Suponhamos, finalmente, que as próprias tropas são detidas e, sob tortura, renunciam a sua lealdade aos Estados Unidos, unem-se a seus oponentes e vivem uma vida cômoda sob os auspícios de seus antigos inimigos. Estaria alguém ansioso por celebrar as complexas camadas e a rica ambiguidade de seu patriotismo? Não os veríamos diretamente como covardes e traidores?

Minha preocupação é que toda a tensão na complexidade, multivalência e ambiguidade está a serviço da elite cultural de hoje, que não é tão diferente da elite cultural japonesa representada no filme.

O que quero dizer é que o establishment secular sempre prefere os cristãos vacilantes, inseguros, divididos e ansiosos por privatizar sua religião. E está muito disposto a desprezar as pessoas apaixonadamente religiosas, taxando-as de perigosas, violentas e, sejamos realistas, não tão brilhantes.

Revise o discurso de Ferreira a Rodrigues sobre o suposto cristianismo simplista do laicato japonês se duvida de mim neste ponto. Pergunto-me se Shusaku Endo (e possivelmente Scorsese) estava nos convidando a afastar o olhar dos sacerdotes e redirecioná-lo a esse maravilhoso grupo de piedosos, dedicados e pacifistas leigos que mantiveram viva a fé cristã sob as condições mais inóspitas imagináveis e que, no momento decisivo, presenciaram Cristo com suas vidas. Enquanto os especialmente treinados Ferreira e Rodrigues se converteram em leigos pagos de um governo tirânico, simples pessoas que seguiam sendo um espinho no lado da tirania.

Sei, sei.
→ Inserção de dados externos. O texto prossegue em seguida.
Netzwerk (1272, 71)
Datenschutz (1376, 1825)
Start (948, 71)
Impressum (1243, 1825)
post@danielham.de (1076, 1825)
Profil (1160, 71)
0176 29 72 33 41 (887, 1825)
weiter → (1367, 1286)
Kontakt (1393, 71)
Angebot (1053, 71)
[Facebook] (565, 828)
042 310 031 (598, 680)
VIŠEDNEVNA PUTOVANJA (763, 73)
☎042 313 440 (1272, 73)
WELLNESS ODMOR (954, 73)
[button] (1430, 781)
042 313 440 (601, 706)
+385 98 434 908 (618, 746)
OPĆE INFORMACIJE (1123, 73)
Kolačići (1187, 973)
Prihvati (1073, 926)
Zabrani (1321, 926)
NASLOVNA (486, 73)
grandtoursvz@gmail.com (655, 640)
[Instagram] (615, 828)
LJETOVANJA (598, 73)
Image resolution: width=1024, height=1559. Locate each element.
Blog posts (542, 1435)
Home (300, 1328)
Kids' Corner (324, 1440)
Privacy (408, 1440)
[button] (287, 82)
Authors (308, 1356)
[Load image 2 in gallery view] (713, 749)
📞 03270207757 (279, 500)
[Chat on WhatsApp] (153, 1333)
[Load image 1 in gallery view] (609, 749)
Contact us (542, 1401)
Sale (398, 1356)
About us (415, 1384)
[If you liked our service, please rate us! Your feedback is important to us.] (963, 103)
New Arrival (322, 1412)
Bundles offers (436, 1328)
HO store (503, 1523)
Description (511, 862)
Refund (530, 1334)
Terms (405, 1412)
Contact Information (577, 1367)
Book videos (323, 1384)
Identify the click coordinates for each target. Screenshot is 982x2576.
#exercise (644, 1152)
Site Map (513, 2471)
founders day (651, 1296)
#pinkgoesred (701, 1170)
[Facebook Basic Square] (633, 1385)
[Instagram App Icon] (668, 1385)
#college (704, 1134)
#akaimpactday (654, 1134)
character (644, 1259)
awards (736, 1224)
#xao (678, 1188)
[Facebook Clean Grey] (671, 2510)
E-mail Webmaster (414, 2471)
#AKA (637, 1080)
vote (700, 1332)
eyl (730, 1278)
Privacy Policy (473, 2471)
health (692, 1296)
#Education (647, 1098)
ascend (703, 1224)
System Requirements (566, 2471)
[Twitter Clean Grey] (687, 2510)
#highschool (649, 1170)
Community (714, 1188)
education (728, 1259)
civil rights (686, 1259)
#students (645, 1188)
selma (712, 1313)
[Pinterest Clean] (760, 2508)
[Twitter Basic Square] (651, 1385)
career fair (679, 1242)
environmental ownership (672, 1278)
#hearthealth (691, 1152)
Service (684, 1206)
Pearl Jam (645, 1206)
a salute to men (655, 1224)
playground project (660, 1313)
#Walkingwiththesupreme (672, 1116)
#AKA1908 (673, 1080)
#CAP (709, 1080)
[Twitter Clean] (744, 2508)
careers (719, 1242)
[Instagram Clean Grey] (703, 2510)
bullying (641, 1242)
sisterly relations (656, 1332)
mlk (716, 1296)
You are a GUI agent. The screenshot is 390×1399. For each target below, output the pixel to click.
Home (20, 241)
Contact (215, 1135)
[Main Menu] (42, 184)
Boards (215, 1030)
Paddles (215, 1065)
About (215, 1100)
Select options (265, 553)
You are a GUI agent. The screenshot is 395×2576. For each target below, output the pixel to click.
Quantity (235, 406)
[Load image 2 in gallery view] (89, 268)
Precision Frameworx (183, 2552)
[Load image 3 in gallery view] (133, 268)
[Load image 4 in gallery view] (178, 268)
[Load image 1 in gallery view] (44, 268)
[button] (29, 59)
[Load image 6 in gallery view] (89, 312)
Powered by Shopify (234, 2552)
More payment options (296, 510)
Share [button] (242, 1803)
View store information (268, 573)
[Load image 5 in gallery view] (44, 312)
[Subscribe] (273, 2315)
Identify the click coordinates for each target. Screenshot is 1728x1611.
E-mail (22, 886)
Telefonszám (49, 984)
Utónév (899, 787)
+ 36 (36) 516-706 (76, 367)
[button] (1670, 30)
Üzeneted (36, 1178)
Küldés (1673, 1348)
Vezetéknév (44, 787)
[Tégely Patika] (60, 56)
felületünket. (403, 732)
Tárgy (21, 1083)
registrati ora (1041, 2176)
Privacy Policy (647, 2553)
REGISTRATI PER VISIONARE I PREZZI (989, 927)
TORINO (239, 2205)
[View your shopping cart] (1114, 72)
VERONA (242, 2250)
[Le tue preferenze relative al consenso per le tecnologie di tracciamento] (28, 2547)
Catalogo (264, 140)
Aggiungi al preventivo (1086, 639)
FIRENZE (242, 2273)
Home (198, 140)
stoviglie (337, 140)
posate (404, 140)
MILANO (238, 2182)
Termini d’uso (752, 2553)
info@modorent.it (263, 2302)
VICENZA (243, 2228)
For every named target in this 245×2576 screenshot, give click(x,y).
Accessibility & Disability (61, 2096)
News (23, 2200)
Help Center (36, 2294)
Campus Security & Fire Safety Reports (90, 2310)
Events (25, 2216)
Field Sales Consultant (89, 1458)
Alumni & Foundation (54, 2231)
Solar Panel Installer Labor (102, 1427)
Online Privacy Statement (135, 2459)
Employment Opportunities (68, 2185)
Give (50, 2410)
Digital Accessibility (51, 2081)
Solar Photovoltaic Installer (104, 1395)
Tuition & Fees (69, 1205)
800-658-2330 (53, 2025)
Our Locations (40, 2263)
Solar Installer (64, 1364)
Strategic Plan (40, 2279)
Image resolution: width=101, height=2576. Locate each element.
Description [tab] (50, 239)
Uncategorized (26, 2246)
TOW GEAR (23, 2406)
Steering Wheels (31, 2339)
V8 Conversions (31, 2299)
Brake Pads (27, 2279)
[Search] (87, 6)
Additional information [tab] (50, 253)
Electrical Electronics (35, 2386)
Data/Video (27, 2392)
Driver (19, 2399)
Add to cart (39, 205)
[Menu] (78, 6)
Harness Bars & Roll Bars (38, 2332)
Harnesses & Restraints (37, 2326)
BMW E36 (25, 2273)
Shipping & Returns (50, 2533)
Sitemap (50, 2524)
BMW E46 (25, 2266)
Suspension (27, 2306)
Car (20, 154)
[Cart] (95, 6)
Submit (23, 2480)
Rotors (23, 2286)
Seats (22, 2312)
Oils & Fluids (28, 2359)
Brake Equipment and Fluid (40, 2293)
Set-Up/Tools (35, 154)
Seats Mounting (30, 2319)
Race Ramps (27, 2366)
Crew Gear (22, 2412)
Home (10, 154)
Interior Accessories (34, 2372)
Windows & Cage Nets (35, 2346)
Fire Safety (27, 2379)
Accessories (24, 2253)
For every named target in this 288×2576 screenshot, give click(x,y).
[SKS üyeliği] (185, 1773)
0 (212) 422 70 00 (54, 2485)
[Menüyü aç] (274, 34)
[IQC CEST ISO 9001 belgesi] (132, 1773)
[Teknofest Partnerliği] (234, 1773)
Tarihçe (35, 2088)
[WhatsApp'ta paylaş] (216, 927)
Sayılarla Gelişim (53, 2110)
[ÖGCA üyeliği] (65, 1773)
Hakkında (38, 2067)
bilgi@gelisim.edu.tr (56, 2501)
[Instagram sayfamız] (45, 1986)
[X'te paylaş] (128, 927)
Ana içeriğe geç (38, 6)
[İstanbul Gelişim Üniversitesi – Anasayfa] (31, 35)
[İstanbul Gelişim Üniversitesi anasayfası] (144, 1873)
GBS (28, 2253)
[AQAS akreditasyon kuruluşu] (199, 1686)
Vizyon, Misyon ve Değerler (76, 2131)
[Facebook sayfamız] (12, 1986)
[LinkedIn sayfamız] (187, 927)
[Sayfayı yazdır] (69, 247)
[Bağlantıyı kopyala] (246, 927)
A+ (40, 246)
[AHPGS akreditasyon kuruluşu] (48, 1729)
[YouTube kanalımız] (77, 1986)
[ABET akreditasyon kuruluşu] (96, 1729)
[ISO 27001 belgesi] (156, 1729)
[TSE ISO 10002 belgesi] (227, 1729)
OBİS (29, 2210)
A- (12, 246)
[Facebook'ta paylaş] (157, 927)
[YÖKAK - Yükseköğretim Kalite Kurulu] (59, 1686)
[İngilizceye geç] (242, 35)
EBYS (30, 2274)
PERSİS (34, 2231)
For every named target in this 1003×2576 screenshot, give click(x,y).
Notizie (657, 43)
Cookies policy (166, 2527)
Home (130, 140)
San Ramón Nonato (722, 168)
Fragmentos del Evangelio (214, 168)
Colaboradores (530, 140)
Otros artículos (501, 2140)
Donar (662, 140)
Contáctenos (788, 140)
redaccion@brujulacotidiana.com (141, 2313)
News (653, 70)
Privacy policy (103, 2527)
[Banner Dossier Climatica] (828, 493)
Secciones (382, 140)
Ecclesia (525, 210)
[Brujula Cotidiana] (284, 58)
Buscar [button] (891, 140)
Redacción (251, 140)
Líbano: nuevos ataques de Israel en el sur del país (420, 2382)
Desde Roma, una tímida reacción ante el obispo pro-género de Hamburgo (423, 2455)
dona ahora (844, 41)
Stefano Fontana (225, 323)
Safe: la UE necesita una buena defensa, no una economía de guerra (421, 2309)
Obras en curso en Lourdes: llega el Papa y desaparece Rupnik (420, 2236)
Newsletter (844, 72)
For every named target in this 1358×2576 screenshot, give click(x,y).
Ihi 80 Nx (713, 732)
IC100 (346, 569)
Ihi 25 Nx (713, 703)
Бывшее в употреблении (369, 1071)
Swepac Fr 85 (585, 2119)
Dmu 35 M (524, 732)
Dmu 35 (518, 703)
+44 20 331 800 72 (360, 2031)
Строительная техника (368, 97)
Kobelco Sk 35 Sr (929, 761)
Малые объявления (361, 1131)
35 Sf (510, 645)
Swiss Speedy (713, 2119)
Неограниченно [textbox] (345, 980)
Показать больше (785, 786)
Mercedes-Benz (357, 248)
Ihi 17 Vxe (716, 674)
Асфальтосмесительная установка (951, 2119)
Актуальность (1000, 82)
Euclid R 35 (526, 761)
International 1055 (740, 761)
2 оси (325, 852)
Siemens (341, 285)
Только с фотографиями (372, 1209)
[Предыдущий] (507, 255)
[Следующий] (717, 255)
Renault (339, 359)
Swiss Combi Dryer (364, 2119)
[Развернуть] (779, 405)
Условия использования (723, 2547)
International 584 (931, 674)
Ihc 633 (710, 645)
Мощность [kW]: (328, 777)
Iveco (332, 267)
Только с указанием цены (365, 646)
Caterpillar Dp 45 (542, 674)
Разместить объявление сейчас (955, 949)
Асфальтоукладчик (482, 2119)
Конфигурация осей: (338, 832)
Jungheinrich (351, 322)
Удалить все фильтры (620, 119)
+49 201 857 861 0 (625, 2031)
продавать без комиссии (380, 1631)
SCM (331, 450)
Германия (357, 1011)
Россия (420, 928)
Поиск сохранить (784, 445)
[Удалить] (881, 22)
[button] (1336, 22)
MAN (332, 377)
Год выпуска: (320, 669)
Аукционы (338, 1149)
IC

Scorsese mostra o cadáver de Rodrigues dentro de seu ataúde sustentado um pequeno crucifixo, o que prova, suponho, que o sacerdote permaneceu em certo sentido cristão.

Mas, outra vez, essa é justamente a classe de cristianismo que a cultura reinante gosta: totalmente privatizado, escondido, inofensivo. Desse modo, talvez um meio brinde para Rodrigues, mas três brindes com os copos cheios pelos mártires crucificados na praia.